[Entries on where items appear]
==*==
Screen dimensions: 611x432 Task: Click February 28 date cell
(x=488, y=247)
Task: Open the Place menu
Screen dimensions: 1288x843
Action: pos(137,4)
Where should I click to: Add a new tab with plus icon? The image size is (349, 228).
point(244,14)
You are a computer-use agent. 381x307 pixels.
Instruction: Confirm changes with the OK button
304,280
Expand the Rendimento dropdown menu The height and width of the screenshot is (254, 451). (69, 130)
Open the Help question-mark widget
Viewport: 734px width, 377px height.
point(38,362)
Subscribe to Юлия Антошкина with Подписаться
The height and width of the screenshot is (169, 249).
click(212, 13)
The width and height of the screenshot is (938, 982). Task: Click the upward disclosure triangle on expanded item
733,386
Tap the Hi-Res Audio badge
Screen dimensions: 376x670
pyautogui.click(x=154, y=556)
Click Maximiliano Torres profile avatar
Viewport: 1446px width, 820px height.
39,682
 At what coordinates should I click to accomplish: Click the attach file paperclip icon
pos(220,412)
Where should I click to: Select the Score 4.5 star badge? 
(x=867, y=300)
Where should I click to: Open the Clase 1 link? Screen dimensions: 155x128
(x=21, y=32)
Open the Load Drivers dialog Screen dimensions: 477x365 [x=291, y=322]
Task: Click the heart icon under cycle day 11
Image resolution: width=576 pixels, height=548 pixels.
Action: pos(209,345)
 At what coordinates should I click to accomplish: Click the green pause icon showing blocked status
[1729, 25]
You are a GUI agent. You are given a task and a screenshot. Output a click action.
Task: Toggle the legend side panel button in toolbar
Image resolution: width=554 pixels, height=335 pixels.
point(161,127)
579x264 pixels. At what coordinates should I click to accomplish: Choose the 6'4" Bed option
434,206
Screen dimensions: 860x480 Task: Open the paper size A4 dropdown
==*==
Your objective: Copy out every line of the listing above, character for character.

Exercise result:
Screen dimensions: 611x432 Task: Click February 28 date cell
(x=488, y=247)
Task: Open the Place menu
Screen dimensions: 1288x843
Action: pos(137,4)
Where should I click to: Add a new tab with plus icon? The image size is (349, 228).
point(244,14)
You are a computer-use agent. 381x307 pixels.
Instruction: Confirm changes with the OK button
304,280
Expand the Rendimento dropdown menu The height and width of the screenshot is (254, 451). (69, 130)
Open the Help question-mark widget
Viewport: 734px width, 377px height.
point(38,362)
Subscribe to Юлия Антошкина with Подписаться
The height and width of the screenshot is (169, 249).
click(212, 13)
The width and height of the screenshot is (938, 982). Task: Click the upward disclosure triangle on expanded item
733,386
Tap the Hi-Res Audio badge
Screen dimensions: 376x670
pyautogui.click(x=154, y=556)
Click Maximiliano Torres profile avatar
Viewport: 1446px width, 820px height.
39,682
 At what coordinates should I click to accomplish: Click the attach file paperclip icon
pos(220,412)
Where should I click to: Select the Score 4.5 star badge? 
(x=867, y=300)
Where should I click to: Open the Clase 1 link? Screen dimensions: 155x128
(x=21, y=32)
Open the Load Drivers dialog Screen dimensions: 477x365 [x=291, y=322]
Task: Click the heart icon under cycle day 11
Image resolution: width=576 pixels, height=548 pixels.
Action: pos(209,345)
 At what coordinates should I click to accomplish: Click the green pause icon showing blocked status
[1729, 25]
You are a GUI agent. You are given a task and a screenshot. Output a click action.
Task: Toggle the legend side panel button in toolbar
Image resolution: width=554 pixels, height=335 pixels.
point(161,127)
579x264 pixels. At what coordinates should I click to accomplish: Choose the 6'4" Bed option
434,206
Screen dimensions: 860x480 Task: Open the paper size A4 dropdown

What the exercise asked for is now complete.